Tarihsel eşitsizlik karşısında “erk”in yanında değil ezilen cinsiyet kimlik ve cinsel yönelime sahip kitlelerin eşitlik mücadelesini devrime havale etmeden devrime taşıma görevi; yani bu dinamikleri yakalamak ve dönüştürmek daha önce de vurguladığımız gibi bizim görevimizdir.

Bu görevi yerine getirirken zorluklarımız olacağı açıktır. Homofobiden, transfobiden, heteroseksizmden arınmak için bir hesaplaşma sürecine girmemiz gerekmektedir. Karma eğitim çalışmaları, bilinç yükseltme atölyeleri ile öncelikle meseleyi her birimiz daha net kavramalı ve eksiklerimizi tespit ederek bunlarla yüzleşmeliyiz.

Elbette bu dediğimizi belirsiz bir zamana bırakma lüksümüz yoktur. Bu çalışmaları, hem cinsel eşitsizliği anlama, bu konuya özgü politika üretme sorumluluğu doğurur. Ancak bu politikayı hakkıyla ve ataerkiden daha arınmış şekilde üretenler, öncelikle bu çelişkinin özneleri olmalıdır. LGBTİ+’lar, örgütümüzde kendilerine güvenli alanlar bulabilmeli ve örgütsel mekanizmalarımız her bir yoldaşımızın hakkını koruyacak şekilde düzenlenmelidir.

Sözümüzün sonuna gelirken sorumuz şu; bizlerin devrim ve demokrasi mücadelesinde üstlendiğimiz görev ve sorumluluklar LGBTİ+’ları kapsamıyor mu? Bulunduğumuz örgütlerin kapısı LGBTİ+’lara kapalı mı? Hayır diyorsak, bu çelişki ve açığa çıkmış öfkeyi örgütlemek başat görevlerimiz arasındadır.

Lenin’in devrimci mücadele için sarf ettiği muazzam bir belirleme vardır, oldukça bilindik bir sözdür. Der ki Lenin, “Çoğu devrimcinin kusurlu hazırlığı, bu son derece doğal bir olgu olduğu için özel bir endişe yaratmazdı. Görevler doğru saptandığında, bu görevleri yerine getirmek amacıyla tekrar tekrar girişimde bulunmak için enerji mevcut olduğunda geçici başarısızlıklar ancak küçük musibetler olabilirdi. Devrimci deneyim ve örgütsel ustalık, edilinebilinen şeylerdir. Yeter ki insanda gerekli özellikleri edinme isteği olsun. Yeter ki insan hatalarının farkına varsın, devrimci meselelerde bu, yarı yarıya düzelme demektir.” (Lenin, Seçme Eserler, Cilt 2, Sayfa 63, İnter Yayınları, 1993)
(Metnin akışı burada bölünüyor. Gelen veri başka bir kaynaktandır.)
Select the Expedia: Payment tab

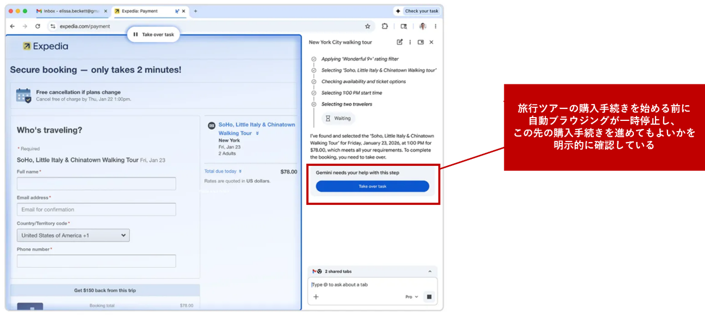(144, 11)
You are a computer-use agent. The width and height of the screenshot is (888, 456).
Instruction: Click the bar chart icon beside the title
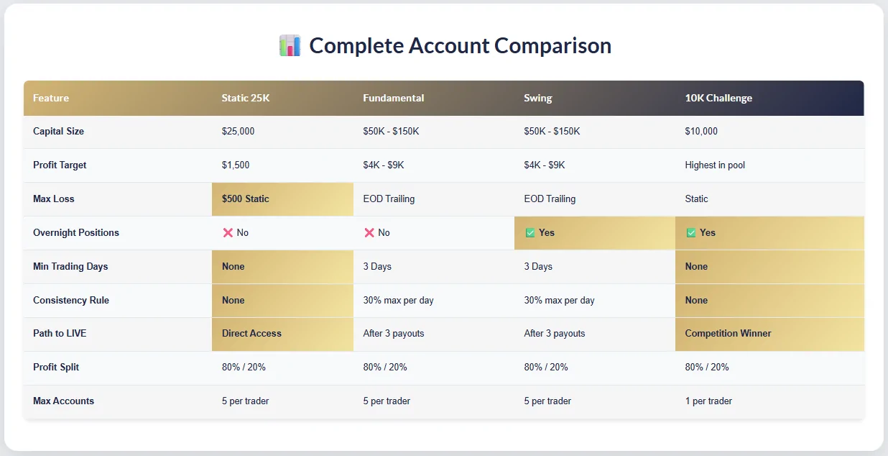(290, 46)
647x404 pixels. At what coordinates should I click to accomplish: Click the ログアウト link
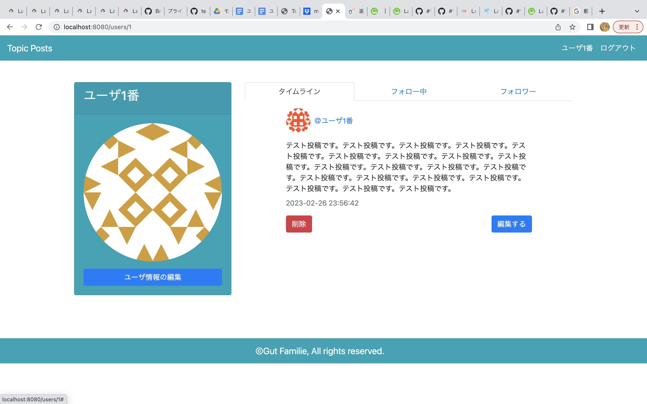pos(618,48)
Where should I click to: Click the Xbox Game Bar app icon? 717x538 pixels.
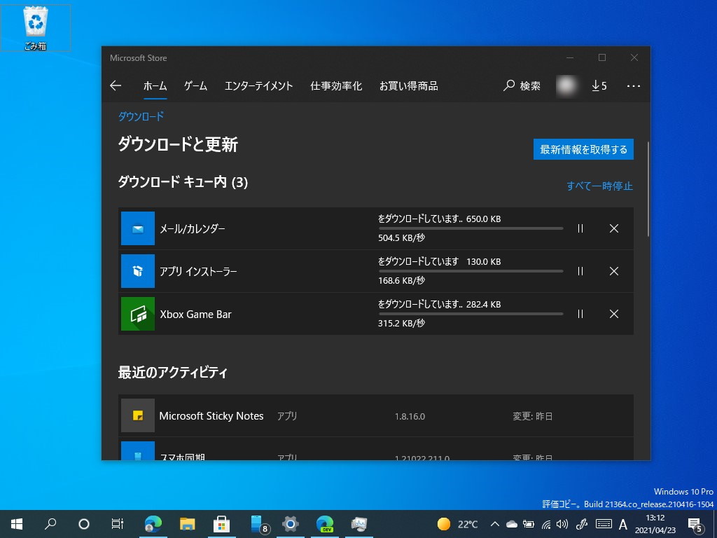[137, 314]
Kusur, hata ve yanlış… Bunlar önemli değil gerçekten. LGBTİ+ mücadelesi konusunda konumlandığımız yere baktığımızda tartıştığımız mesele hata yapmak değil, kusurlu olmak değil. Bu konuda görevlerimizi doğru saptayıp saptamadığımızda mesele… Gerekli özellikleri edinme isteğimiz olup olmadığında… Bu alanda devrimci deneyim ve ustalık kazanmak isteyip istemediğimizde… Mesele LGBTİ+’ları örgütleme çabamız olup olmadığında yani… Bu sorunun cevabını bir an durup düşünmemiz gerekiyor.

Daha sözümüz var, biz bugün burada ne kadarını dile getirirsek az. Ki LGBTİ+ kitleler, sokaklarda ve tüm yaşam alanlarında sözlerini/sözlerimizi dile getirmeye ve bu konuda toplumda dönüşüm sağlamaya devam edecekler. Bizler bu dönüşümün neresinde olacağız, işte orası da bizim devrimci ve demokrat olma iddiamızı ne denli sahiplendiğimize kalmış!